The paper touches a number of themes across economic history, historical political economy, and macro/monetary economics; but here’s a 1-sentence summary: we argue that monetary and fiscal capacity and, by extension, markets and states have a symbiotic relationship. And we provide causal evidence, too. If this peaked your curiosity, please have a look at the column and the paper itself.
In this short post, I’ll give some background about this work which makes more sense to be in a blog post than elsewhere.
We have been working in this paper for a long time – more than three years – and it feels great that we finally have a working paper. It’s worth pointing out our new paper is related to prior work by Kivanç Karaman and co-authors, as well as my own such as this piece, briefly summarized here.

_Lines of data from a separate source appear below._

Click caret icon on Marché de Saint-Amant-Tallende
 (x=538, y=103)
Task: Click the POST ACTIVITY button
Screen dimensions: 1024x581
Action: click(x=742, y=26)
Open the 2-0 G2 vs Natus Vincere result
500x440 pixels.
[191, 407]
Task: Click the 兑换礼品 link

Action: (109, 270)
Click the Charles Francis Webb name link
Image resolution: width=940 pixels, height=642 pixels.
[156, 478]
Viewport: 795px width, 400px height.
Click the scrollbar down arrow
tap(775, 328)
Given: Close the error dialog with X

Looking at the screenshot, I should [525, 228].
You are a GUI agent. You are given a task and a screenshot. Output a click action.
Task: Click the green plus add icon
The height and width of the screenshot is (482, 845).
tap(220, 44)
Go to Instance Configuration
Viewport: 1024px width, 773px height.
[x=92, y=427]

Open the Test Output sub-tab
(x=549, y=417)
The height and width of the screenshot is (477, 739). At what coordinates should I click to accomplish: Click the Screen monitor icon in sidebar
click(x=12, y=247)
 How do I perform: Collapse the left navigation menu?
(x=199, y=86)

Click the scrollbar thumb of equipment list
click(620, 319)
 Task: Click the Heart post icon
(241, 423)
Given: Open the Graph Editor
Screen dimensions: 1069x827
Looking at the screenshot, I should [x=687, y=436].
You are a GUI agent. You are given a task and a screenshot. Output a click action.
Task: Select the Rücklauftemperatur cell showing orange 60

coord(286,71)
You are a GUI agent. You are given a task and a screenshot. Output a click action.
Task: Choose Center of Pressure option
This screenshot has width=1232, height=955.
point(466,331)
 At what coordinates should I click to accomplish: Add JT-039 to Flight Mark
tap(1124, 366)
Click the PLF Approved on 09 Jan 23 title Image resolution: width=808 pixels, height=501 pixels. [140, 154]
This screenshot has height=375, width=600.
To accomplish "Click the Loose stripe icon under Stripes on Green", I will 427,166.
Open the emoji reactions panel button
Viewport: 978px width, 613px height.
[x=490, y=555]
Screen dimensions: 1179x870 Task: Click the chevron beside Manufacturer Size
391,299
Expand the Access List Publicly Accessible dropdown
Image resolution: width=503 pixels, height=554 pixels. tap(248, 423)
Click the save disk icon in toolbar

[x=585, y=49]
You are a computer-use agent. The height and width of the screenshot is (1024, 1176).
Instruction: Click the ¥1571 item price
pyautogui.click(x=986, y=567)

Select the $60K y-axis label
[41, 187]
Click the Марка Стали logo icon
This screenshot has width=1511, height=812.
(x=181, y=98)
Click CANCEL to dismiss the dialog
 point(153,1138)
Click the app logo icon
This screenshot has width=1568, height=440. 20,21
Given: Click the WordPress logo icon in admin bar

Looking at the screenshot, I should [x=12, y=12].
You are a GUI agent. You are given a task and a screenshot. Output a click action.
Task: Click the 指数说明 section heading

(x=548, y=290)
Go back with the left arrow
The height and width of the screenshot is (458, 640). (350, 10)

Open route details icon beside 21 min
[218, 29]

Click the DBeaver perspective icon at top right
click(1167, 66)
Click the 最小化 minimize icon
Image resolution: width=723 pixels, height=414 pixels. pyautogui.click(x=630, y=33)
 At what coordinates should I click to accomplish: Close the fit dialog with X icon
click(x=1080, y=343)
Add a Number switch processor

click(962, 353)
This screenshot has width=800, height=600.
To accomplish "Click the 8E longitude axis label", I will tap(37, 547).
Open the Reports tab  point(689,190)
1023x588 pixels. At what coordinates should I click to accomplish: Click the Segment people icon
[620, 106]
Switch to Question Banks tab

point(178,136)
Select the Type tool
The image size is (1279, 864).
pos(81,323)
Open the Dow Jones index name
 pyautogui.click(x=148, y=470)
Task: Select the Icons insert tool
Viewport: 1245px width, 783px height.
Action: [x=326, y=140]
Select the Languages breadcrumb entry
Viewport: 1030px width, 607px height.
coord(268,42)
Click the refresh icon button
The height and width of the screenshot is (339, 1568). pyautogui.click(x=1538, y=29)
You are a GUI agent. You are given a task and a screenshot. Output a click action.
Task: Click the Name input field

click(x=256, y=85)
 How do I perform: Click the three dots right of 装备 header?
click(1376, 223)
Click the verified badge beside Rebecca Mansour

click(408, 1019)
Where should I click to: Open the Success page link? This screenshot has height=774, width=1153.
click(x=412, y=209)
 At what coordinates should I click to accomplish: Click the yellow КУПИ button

For a long time, I’ve had the greatest admiration for Kivanç Karaman and the exciting work he has done, some of which with the equally impressive Sevket Pamuk, including the work they did in starting off a literature (which has since grown greatly) on empirical measures of historical state capacity. If you asked me who’s my favorite young economist in the world – and if I really can only pick one – then I’d have to answer it’s Kivanç. Whatever you do, do yourself a favor and read his work (you can thank me later!).
Our current work is in some sense the intersection of his research program with mine, and it has been wonderful working with him as well as my long-time friends and collaborators Adam Brzezinski and Roberto Bonfatti, who both also provided critical input and without whom the current paper would also not have been possible.